### [THE INPUT]

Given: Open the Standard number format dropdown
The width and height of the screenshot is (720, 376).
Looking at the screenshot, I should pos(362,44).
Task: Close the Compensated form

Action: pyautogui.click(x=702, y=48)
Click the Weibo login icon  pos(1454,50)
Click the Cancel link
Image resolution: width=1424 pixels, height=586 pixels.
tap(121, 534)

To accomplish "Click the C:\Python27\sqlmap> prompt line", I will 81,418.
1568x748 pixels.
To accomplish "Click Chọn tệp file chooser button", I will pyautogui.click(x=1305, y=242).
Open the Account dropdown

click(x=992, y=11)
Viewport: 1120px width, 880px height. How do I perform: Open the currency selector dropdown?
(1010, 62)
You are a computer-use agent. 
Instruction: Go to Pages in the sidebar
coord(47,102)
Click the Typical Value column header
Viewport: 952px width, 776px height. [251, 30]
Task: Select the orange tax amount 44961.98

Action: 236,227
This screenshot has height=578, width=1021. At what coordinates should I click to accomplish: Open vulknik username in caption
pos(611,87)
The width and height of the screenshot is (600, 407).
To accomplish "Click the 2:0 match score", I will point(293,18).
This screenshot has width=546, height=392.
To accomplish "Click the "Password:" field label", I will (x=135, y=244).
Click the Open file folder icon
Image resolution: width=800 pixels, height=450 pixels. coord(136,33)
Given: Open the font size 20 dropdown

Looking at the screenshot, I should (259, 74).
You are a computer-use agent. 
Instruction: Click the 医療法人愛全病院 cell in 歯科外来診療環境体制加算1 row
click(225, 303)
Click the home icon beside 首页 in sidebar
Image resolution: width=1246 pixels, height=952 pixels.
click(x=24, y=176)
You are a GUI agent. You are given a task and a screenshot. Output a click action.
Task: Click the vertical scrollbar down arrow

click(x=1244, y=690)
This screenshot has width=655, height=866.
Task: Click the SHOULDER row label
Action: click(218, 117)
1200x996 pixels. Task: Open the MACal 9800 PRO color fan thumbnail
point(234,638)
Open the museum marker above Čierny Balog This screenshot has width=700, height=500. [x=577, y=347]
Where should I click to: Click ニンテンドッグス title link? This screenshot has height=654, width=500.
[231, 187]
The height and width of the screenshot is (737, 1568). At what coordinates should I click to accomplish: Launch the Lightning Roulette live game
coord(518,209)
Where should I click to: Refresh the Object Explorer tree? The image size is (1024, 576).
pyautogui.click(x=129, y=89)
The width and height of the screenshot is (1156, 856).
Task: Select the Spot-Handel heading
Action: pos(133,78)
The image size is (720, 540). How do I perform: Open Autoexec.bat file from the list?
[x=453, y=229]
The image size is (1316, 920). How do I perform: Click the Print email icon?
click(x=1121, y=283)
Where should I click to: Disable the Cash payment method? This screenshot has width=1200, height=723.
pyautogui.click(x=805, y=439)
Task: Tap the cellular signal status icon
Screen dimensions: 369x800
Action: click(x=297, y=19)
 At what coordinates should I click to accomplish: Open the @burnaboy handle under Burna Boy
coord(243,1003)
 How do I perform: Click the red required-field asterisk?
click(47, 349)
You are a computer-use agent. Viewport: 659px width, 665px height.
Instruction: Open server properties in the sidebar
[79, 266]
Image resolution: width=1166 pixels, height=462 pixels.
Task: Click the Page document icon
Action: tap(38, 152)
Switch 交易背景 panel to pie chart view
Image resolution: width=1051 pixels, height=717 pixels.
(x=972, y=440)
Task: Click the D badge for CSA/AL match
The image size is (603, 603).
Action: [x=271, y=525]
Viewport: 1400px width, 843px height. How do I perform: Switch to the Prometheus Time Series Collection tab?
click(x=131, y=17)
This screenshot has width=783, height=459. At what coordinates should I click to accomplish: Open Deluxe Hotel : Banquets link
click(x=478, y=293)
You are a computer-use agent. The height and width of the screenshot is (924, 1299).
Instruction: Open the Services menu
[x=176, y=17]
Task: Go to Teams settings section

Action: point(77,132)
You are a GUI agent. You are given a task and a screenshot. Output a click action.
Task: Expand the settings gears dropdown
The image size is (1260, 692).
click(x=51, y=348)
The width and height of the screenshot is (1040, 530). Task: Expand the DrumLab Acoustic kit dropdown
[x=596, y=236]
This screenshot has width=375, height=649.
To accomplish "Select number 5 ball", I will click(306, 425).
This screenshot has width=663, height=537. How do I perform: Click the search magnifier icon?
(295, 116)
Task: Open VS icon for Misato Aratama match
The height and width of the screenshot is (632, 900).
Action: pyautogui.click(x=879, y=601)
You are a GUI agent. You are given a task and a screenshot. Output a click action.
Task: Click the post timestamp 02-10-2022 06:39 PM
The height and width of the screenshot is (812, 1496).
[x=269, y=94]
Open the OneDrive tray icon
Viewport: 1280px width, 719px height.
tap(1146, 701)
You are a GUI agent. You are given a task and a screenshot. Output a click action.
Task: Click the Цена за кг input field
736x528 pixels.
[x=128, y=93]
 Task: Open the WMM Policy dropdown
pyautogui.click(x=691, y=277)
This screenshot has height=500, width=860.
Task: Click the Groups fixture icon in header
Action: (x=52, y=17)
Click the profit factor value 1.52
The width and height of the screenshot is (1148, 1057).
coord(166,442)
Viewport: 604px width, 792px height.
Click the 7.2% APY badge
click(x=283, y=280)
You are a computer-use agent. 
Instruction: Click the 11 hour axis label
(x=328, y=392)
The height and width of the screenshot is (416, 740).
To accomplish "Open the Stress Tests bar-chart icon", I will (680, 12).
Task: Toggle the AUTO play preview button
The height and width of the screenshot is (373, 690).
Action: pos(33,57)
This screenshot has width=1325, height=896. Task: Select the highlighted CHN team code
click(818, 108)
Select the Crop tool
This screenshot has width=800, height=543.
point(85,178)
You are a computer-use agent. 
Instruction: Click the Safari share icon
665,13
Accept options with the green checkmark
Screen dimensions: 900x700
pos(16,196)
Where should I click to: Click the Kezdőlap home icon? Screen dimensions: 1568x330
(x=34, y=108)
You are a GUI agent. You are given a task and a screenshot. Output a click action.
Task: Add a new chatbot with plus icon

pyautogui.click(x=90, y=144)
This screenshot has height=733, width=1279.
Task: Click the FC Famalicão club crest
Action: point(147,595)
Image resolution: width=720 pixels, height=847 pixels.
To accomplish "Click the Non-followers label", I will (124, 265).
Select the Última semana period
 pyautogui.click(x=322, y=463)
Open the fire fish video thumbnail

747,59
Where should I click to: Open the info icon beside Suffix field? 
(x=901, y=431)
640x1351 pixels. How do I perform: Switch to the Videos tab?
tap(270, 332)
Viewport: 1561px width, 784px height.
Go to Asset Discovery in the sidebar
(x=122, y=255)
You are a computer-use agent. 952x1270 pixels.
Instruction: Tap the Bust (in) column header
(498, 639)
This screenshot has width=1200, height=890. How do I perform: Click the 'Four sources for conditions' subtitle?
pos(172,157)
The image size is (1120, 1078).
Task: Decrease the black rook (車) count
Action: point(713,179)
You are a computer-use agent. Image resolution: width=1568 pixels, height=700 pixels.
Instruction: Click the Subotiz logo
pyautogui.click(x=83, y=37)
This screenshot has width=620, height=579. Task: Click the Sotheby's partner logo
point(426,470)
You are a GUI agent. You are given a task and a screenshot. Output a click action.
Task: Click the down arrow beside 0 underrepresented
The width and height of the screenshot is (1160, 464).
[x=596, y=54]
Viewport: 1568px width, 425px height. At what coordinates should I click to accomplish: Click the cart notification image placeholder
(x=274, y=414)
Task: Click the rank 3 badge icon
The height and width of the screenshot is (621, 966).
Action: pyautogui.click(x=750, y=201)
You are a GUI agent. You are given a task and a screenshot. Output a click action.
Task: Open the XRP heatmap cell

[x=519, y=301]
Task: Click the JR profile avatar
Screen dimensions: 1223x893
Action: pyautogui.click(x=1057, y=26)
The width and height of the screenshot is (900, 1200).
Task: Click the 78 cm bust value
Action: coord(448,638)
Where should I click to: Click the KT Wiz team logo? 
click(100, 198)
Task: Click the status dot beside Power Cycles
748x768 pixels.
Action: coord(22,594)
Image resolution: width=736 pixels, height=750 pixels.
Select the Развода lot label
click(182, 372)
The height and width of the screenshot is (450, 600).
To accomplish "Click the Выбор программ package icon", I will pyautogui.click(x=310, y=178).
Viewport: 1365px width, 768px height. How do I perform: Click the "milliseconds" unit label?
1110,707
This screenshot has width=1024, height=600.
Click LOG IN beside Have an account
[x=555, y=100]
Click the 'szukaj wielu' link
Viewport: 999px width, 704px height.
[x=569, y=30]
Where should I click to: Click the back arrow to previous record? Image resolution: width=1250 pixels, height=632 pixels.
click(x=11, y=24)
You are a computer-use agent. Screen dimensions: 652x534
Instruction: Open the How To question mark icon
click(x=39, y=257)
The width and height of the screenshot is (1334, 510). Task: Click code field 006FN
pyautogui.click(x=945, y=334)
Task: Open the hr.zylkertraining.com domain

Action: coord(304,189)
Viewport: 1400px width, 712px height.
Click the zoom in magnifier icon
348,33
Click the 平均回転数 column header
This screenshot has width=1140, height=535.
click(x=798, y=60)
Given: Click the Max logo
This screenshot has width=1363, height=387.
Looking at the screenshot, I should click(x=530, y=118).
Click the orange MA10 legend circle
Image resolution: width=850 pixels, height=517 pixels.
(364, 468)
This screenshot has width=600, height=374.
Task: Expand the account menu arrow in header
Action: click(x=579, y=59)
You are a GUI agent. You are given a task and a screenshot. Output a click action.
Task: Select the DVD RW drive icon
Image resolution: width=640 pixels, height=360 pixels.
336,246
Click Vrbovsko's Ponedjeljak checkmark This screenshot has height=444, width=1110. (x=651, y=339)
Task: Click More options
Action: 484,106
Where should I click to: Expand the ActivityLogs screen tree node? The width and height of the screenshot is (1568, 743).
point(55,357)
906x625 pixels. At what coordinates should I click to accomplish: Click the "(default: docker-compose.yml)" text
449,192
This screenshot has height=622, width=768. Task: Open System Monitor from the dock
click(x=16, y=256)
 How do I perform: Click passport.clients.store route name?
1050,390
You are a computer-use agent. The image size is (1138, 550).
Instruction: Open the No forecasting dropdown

### [WHAT YOU WILL DO]
Using the material above, find each line that holds "number" and copy that line.

### [RESPONSE BELOW]
Given: Open the Standard number format dropdown
To accomplish "Select number 5 ball", I will click(306, 425).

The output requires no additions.